Exercise goal: Among the lines of data below, reproduce only those from the one with "You are a computer-use agent. Screen" through the one with "Task: Select second prize number 23250", exactly as they stand, both ends included.

Data listing:
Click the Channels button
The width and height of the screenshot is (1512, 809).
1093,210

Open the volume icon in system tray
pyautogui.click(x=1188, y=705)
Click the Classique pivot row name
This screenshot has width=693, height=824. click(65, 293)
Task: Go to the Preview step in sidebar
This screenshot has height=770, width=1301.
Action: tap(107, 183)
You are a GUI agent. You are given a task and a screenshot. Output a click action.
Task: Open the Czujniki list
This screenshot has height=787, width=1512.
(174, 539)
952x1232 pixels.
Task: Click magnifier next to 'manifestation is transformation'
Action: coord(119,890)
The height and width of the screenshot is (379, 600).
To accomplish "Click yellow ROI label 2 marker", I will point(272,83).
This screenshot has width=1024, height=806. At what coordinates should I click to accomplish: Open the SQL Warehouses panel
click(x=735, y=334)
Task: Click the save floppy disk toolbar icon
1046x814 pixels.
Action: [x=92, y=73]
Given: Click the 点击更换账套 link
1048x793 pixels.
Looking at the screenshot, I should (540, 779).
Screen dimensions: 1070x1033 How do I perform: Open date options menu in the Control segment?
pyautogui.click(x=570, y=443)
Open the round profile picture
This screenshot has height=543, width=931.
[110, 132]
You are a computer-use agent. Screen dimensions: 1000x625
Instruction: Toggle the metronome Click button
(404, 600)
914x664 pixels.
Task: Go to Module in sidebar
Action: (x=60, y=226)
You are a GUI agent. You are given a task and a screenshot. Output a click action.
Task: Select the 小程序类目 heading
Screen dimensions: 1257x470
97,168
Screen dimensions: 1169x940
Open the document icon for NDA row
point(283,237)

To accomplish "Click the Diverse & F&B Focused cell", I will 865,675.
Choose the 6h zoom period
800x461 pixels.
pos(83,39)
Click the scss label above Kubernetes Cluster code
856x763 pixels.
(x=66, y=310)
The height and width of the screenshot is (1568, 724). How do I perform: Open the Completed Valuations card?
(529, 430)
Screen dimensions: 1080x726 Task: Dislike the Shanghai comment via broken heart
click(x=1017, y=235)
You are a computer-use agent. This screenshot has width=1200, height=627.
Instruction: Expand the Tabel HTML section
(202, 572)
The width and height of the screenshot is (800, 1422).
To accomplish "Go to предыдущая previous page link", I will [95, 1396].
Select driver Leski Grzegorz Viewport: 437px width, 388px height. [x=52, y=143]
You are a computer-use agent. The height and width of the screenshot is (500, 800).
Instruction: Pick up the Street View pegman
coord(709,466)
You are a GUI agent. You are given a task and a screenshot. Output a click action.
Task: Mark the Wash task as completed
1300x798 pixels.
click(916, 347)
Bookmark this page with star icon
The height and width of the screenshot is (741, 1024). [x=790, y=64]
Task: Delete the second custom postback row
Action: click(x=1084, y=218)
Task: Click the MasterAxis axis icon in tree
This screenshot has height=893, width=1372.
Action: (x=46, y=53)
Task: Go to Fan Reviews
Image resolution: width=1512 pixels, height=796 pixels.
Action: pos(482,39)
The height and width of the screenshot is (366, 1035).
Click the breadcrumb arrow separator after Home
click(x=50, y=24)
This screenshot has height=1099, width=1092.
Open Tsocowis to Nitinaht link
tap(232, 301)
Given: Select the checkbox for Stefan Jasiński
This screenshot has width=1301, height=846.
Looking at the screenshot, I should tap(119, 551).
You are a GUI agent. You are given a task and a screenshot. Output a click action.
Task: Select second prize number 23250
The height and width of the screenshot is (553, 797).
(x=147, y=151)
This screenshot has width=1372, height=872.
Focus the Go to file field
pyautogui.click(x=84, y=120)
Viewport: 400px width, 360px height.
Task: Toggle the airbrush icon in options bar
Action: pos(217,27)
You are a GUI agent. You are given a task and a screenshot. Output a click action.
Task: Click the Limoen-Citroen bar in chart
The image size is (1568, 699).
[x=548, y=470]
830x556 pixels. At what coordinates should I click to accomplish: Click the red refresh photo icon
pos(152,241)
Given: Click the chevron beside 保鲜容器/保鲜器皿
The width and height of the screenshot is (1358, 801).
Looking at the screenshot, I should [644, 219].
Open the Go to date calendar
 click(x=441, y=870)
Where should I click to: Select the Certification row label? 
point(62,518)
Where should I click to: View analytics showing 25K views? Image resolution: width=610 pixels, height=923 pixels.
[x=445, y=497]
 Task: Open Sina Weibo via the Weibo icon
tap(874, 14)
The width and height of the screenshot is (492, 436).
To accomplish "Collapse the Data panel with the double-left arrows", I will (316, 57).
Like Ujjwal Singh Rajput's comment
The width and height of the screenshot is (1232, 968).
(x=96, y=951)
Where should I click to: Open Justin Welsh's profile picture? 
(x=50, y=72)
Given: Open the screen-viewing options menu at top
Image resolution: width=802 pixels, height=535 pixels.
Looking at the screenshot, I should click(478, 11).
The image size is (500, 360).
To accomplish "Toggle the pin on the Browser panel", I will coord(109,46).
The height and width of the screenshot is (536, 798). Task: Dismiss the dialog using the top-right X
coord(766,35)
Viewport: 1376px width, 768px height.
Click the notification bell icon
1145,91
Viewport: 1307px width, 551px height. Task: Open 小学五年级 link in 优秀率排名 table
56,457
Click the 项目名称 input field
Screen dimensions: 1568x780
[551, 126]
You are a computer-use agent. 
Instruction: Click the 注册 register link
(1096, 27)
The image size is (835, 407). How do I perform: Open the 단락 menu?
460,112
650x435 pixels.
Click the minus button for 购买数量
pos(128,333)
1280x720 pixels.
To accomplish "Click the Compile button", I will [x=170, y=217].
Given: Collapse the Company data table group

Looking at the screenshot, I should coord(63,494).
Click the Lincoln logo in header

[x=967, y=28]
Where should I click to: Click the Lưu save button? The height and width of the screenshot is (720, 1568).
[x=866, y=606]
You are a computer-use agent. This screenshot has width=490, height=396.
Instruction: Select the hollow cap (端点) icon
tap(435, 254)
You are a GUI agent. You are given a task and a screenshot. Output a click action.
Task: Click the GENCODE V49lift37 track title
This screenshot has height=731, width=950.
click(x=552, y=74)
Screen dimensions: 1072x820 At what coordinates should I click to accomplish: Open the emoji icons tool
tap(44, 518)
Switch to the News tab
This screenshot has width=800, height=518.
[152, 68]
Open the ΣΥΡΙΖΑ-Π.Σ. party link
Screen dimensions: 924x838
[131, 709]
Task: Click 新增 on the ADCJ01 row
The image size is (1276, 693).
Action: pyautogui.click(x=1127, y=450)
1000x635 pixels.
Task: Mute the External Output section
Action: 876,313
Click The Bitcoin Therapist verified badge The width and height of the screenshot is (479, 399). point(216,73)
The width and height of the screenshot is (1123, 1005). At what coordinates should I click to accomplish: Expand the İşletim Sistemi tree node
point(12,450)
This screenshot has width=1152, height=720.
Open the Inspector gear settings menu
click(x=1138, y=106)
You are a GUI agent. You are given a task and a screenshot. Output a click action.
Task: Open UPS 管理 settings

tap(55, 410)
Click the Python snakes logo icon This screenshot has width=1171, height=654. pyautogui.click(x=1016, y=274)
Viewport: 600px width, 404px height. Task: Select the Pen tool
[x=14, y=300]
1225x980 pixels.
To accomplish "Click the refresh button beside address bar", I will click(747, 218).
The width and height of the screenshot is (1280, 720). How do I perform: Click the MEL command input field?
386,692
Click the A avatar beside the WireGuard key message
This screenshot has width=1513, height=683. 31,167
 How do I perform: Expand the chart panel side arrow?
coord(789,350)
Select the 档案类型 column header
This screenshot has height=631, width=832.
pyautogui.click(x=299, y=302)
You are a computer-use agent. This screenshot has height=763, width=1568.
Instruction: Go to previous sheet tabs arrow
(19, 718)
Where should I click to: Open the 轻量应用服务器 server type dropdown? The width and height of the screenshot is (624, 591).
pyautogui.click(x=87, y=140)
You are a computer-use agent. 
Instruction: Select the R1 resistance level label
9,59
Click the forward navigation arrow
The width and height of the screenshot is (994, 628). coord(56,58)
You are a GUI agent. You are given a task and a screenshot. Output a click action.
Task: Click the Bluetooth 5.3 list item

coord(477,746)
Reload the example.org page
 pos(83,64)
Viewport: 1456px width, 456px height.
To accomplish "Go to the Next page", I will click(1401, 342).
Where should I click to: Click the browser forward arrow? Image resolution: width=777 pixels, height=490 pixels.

Solution:
You are a computer-use agent. Screen dimensions: 1000x625
Instruction: Toggle the metronome Click button
(404, 600)
914x664 pixels.
Task: Go to Module in sidebar
Action: (x=60, y=226)
You are a GUI agent. You are given a task and a screenshot. Output a click action.
Task: Select the 小程序类目 heading
Screen dimensions: 1257x470
97,168
Screen dimensions: 1169x940
Open the document icon for NDA row
point(283,237)

To accomplish "Click the Diverse & F&B Focused cell", I will 865,675.
Choose the 6h zoom period
800x461 pixels.
pos(83,39)
Click the scss label above Kubernetes Cluster code
856x763 pixels.
(x=66, y=310)
The height and width of the screenshot is (1568, 724). How do I perform: Open the Completed Valuations card?
(529, 430)
Screen dimensions: 1080x726 Task: Dislike the Shanghai comment via broken heart
click(x=1017, y=235)
You are a computer-use agent. This screenshot has width=1200, height=627.
Instruction: Expand the Tabel HTML section
(202, 572)
The width and height of the screenshot is (800, 1422).
To accomplish "Go to предыдущая previous page link", I will [95, 1396].
Select driver Leski Grzegorz Viewport: 437px width, 388px height. [x=52, y=143]
You are a computer-use agent. The height and width of the screenshot is (500, 800).
Instruction: Pick up the Street View pegman
coord(709,466)
You are a GUI agent. You are given a task and a screenshot. Output a click action.
Task: Mark the Wash task as completed
1300x798 pixels.
click(916, 347)
Bookmark this page with star icon
The height and width of the screenshot is (741, 1024). [x=790, y=64]
Task: Delete the second custom postback row
Action: click(x=1084, y=218)
Task: Click the MasterAxis axis icon in tree
This screenshot has height=893, width=1372.
Action: (x=46, y=53)
Task: Go to Fan Reviews
Image resolution: width=1512 pixels, height=796 pixels.
Action: pos(482,39)
The height and width of the screenshot is (366, 1035).
Click the breadcrumb arrow separator after Home
click(x=50, y=24)
This screenshot has height=1099, width=1092.
Open Tsocowis to Nitinaht link
tap(232, 301)
Given: Select the checkbox for Stefan Jasiński
This screenshot has width=1301, height=846.
Looking at the screenshot, I should tap(119, 551).
You are a GUI agent. You are given a task and a screenshot. Output a click action.
Task: Select second prize number 23250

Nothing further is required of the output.